→ Required work
With the records below as your source, retype each line exactly from the top down to the line that contains "You are a computer-use agent. This", and include that line.

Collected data
□ □ □
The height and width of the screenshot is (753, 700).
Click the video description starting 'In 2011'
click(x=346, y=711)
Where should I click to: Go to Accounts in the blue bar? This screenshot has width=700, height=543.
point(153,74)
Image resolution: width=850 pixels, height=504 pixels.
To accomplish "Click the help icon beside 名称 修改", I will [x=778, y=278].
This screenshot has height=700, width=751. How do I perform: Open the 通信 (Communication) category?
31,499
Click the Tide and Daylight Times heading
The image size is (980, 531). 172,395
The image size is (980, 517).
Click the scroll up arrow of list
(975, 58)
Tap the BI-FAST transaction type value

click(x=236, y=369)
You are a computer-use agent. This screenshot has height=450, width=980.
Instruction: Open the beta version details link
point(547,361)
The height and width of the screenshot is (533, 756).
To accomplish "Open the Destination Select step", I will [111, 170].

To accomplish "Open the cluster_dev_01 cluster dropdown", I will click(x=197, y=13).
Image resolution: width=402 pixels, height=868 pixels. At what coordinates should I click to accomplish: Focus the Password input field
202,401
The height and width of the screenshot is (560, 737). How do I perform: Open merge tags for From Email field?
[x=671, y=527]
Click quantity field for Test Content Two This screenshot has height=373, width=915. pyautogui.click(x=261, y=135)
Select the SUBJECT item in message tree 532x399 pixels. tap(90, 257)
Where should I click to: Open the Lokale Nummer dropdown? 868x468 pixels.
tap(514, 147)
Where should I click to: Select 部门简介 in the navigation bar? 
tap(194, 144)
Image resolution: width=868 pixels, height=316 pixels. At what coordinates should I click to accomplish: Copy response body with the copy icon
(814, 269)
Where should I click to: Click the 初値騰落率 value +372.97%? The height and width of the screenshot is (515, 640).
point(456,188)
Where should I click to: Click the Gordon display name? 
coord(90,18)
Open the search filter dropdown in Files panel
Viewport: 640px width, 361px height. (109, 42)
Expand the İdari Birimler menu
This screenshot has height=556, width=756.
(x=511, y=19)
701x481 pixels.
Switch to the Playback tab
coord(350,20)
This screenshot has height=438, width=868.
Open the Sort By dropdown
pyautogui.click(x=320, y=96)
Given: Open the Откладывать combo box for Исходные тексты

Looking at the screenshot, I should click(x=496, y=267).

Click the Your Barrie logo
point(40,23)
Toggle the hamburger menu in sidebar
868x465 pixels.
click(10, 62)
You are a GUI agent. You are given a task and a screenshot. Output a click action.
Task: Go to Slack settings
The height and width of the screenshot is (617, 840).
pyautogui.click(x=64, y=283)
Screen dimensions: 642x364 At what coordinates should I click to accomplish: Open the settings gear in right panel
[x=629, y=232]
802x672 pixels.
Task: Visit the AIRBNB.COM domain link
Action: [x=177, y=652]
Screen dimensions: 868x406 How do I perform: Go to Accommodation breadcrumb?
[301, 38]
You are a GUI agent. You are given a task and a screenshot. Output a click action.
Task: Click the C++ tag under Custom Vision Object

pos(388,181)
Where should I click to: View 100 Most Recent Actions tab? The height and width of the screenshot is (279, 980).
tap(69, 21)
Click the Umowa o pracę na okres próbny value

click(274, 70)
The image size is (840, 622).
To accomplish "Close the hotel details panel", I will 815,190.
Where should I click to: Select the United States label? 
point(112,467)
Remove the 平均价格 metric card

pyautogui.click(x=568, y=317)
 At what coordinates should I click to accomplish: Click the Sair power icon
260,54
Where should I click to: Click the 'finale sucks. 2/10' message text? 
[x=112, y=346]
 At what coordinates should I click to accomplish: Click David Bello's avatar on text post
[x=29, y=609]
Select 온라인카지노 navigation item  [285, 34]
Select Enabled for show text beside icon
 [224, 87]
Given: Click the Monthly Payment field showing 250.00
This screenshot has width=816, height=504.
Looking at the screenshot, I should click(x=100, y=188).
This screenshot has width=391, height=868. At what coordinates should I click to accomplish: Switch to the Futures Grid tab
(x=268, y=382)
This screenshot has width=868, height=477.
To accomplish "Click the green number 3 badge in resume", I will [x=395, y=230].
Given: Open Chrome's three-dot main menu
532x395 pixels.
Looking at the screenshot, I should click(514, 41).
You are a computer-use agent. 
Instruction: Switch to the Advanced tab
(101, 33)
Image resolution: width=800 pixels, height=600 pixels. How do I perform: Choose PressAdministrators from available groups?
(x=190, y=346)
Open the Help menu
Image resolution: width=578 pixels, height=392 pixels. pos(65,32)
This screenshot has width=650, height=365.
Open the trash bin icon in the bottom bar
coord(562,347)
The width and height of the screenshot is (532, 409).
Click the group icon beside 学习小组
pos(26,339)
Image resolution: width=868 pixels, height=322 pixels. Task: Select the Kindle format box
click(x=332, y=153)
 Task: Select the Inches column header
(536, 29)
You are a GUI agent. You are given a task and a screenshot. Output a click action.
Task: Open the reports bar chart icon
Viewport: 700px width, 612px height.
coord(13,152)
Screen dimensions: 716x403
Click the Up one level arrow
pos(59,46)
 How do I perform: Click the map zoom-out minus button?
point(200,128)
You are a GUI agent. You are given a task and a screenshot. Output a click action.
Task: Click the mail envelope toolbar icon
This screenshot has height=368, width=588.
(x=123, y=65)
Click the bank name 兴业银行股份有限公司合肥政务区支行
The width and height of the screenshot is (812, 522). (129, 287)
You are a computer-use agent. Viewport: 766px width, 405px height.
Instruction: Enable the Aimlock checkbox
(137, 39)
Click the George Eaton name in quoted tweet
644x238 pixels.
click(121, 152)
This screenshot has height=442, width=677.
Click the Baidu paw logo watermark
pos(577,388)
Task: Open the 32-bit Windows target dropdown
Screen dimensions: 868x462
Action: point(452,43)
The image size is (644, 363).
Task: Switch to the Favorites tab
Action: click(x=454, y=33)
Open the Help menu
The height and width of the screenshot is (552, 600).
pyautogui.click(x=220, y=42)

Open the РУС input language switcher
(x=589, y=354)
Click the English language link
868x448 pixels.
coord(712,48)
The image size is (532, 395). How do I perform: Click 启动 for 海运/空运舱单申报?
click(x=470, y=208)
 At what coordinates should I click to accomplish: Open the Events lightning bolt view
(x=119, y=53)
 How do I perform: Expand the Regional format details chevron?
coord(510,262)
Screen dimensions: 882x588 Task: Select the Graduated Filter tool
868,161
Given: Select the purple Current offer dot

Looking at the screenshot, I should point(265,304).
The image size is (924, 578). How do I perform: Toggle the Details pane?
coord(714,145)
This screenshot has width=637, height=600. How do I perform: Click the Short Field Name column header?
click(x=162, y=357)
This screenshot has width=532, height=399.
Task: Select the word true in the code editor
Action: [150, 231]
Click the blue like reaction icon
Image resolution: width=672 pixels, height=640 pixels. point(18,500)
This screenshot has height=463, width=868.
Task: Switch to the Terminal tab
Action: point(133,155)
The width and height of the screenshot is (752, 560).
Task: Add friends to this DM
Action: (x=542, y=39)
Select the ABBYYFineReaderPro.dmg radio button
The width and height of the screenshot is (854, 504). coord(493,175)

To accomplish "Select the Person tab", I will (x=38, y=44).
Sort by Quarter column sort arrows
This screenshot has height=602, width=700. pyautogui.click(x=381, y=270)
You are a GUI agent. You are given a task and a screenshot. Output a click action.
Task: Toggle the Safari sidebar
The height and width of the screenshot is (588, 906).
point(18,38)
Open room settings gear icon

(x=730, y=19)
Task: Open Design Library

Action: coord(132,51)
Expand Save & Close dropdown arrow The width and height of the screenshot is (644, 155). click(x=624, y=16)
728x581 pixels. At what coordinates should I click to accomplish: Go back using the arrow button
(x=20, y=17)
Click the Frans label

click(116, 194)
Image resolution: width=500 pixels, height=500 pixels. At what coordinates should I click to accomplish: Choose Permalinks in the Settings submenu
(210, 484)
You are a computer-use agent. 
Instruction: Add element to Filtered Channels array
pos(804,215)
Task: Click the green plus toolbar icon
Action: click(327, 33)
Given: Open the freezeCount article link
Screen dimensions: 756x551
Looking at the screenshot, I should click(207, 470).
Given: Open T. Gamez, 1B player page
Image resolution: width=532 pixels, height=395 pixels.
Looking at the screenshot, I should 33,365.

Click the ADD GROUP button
□ □ □
→ Response for this exercise
The height and width of the screenshot is (753, 700).
Click the video description starting 'In 2011'
click(x=346, y=711)
Where should I click to: Go to Accounts in the blue bar? This screenshot has width=700, height=543.
point(153,74)
Image resolution: width=850 pixels, height=504 pixels.
To accomplish "Click the help icon beside 名称 修改", I will [x=778, y=278].
This screenshot has height=700, width=751. How do I perform: Open the 通信 (Communication) category?
31,499
Click the Tide and Daylight Times heading
The image size is (980, 531). 172,395
The image size is (980, 517).
Click the scroll up arrow of list
(975, 58)
Tap the BI-FAST transaction type value

click(x=236, y=369)
You are a computer-use agent. This screenshot has height=450, width=980.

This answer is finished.